Infrastructure modifications are sometimes necessary, Eskelsen said, because the utility system is built to handle moving energy in one direction only, from a central station.

“When you introduce power generation out on the end of the distribution system, you introduce a complexity to power flow that the system was not originally designed for… we have come across instances where additional safety and protection measures are necessary,” he said.

Eskelsen said Rocky Mountain Power supports net-metering and private generation, but safety rules exist to protect both customers and utility equipment.
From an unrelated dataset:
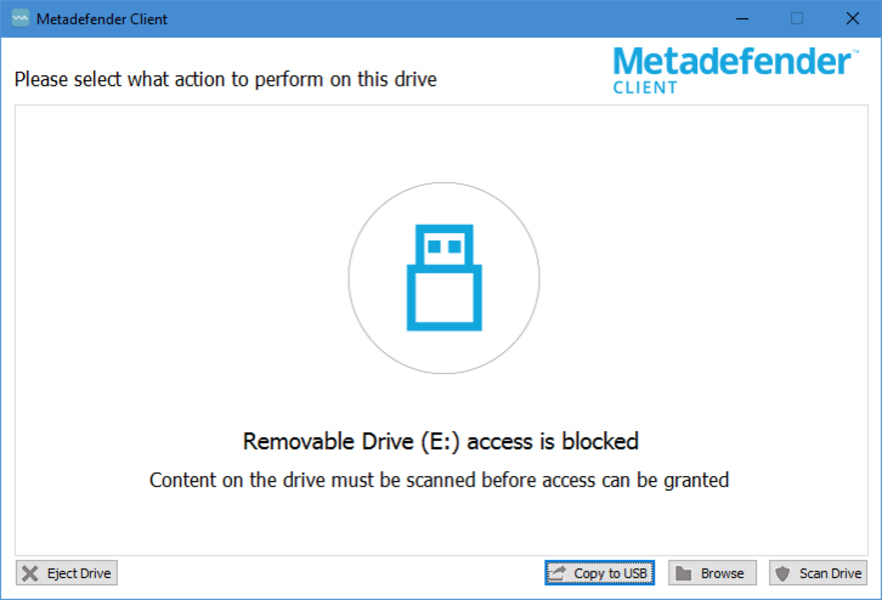Click the 'Please select what action' heading

[x=226, y=79]
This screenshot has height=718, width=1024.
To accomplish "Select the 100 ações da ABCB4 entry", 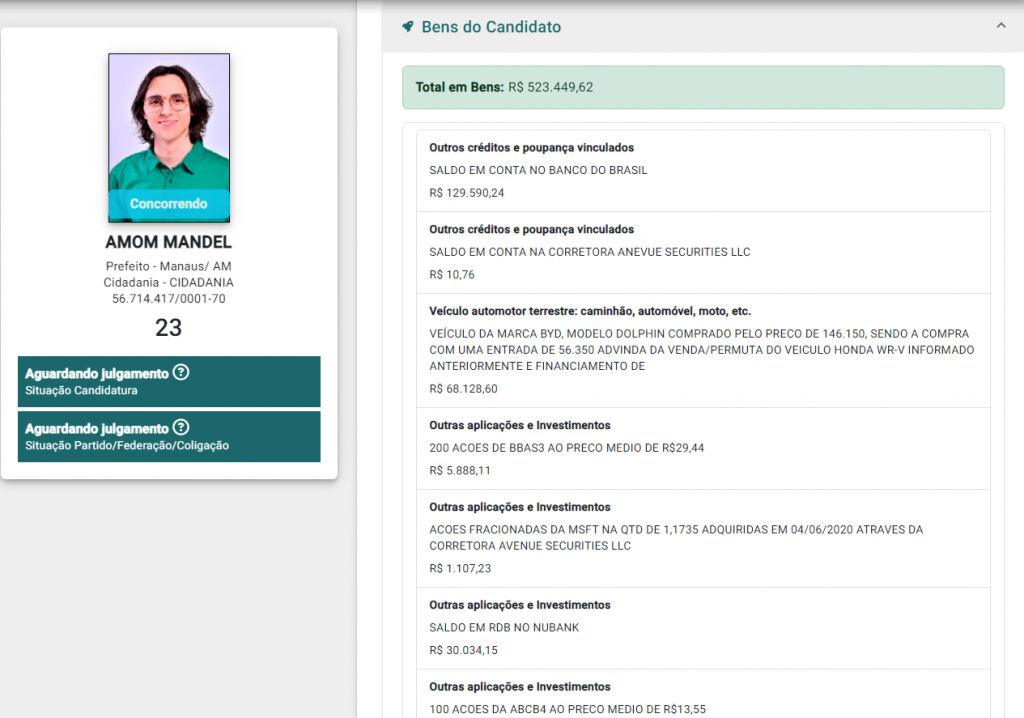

He added that the transformer upgrade the company asked Trenholme to pay for was both necessary and less expensive than other options.

“The company is absolutely committed to work with all customers who want to install their own generation, and while it does sometimes produce a rather complex work requirement, we’re committed to see that through and help our customers get what they want,” Eskelsen said.

Rocky Mountain Power has completed approximately 19,000 net-metering installations so far in Utah, Eskelsen said, serving many wind and solar energy-producing customers.

Trenholme said he is happy with his decision to install the panels.

“It’s amazing how much [energy] it’s cranking out. Very pleasing,” he said.

Trenholme joins a number of businesses and organizations in town that generate solar energy, including Moab city, Canyon Voyages, Moab Cyclery, Grand Rental Center, KZMU, the local Rocky Mountain Power office and Moab Brewery.

Trenholme suggests that any commercial enterprise interested installing solar panels begin the process soon.

“As long as businesses engage in a contract, even a verbal contract with a solar provider, they’ll be grandfathered into before the law changes,” Trenholme said. “As businesses you’re guaranteed to be the rate that you subscribe to to begin with ... as a commercial entity.”

Rocky Mountain Power also provides tips and resources for customers interested in the net-metering program at: www.rockymountainpower.net/netmetering.